Ob Permakultur, Zukunftsforschung oder Innovationsprozesse: die Vielfalt und damit Neues und Entstehendes findet sich oft an den Rändern – nicht inmitten der Gesellschaft, noch inmitten einer (anderen) Monokultur. An zwei solchen Rändern sehe ich sehr inspirierende Bewegungen mit hohem Potential. Zudem scheinen mir beide eine prinzipielle Ähnlichkeit aufzuweisen. Mit dem Risiko, etwas weit hergeholt zu sein, erlaube ich mir diese Erkundung und Zusammenführung.

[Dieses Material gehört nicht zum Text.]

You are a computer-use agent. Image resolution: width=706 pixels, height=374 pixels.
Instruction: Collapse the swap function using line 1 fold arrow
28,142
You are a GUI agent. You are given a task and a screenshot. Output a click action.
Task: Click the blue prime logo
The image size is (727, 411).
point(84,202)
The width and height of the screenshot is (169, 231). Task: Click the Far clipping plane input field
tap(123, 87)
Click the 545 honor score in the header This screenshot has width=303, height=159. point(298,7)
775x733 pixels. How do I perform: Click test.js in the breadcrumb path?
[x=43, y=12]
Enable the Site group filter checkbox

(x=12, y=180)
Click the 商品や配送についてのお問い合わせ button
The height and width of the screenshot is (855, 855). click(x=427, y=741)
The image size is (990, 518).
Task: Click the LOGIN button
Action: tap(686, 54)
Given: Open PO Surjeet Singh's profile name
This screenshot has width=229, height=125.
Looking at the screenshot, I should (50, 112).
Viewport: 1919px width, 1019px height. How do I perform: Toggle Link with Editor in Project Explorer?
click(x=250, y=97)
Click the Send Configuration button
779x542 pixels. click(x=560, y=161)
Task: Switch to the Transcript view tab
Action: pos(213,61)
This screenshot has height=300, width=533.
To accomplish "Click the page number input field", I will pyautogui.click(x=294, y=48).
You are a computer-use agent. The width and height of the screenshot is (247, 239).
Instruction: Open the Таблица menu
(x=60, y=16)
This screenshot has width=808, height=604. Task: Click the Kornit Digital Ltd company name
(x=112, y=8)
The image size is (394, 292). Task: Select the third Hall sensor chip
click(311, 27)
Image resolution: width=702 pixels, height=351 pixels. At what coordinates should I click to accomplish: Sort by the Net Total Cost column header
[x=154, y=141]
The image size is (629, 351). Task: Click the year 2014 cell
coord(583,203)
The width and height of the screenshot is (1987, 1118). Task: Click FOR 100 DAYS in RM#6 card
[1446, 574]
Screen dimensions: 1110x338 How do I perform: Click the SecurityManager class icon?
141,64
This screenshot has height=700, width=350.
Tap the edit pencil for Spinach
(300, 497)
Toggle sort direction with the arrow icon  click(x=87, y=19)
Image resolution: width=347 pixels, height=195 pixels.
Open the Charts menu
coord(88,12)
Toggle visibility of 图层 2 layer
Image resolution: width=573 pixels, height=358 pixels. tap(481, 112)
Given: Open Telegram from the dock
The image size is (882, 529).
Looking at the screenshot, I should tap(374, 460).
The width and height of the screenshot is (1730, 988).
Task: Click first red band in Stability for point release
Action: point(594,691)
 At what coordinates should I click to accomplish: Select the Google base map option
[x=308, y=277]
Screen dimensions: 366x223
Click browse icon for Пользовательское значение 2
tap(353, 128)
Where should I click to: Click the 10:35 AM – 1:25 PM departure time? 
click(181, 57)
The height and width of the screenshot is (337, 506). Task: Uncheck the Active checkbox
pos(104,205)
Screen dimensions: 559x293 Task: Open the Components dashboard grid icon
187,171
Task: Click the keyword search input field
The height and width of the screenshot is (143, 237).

Rebecca Swainston, The Stiltwalkers and the Wallpaper
Die erste Bewegung ist die Verkörperung, neudeutsch «embodiment» - also ein Trend hin zum Körper. Er besteht schon seit längerem in den Kognitionswissenschaften. Diverse Forscherinnen haben spätestens in den 70ern überzeugend dargelegt, dass Kognition in Bezug auf einen spezifischen Körper in einer spezifischen Umgebung verstanden werden muss. Es wirkt beinahe so, dass ein Teil der Wissenschaft Descartes Dualismus zwischen beseeltem Geist und maschinellem Körper als Grundannahme bis dahin weiter trugen. Als rational denkende, aufgeklärte Egos haben wir den Körper einfach vergessen – und entdeckten diesen nun allmählich wieder. Der Trend Embodiment hat in den letzten Jahren auch den Bereich der Selbsterkundung und Entfaltung erreicht, sicherlich durch Yoga und ähnliche Praktiken.
Die zweite Bewegung nannte Indy Johar, der brillante Gründer von Dark Matter Labs, bereits vor fünf Jahren die «langweilige Revolution». Es geht darum, dass Systeminnovation in die Bereiche hinein muss, welche nicht so oberflächlich glänzend «innovativ» auftreten wie neue iPhones. Gefragt sind vielmehr neue Prozesse in den Verwaltungen, der Governance und der Regulation – insgesamt in allen Bereichen der Bürokratie. Vereinfachen und Ermöglichen – von Raumplanung, Nutzung von Infrastruktur, Unterstützung von älteren und handicapierten Menschen, Bewilligungen, bis hin zur Buchführung.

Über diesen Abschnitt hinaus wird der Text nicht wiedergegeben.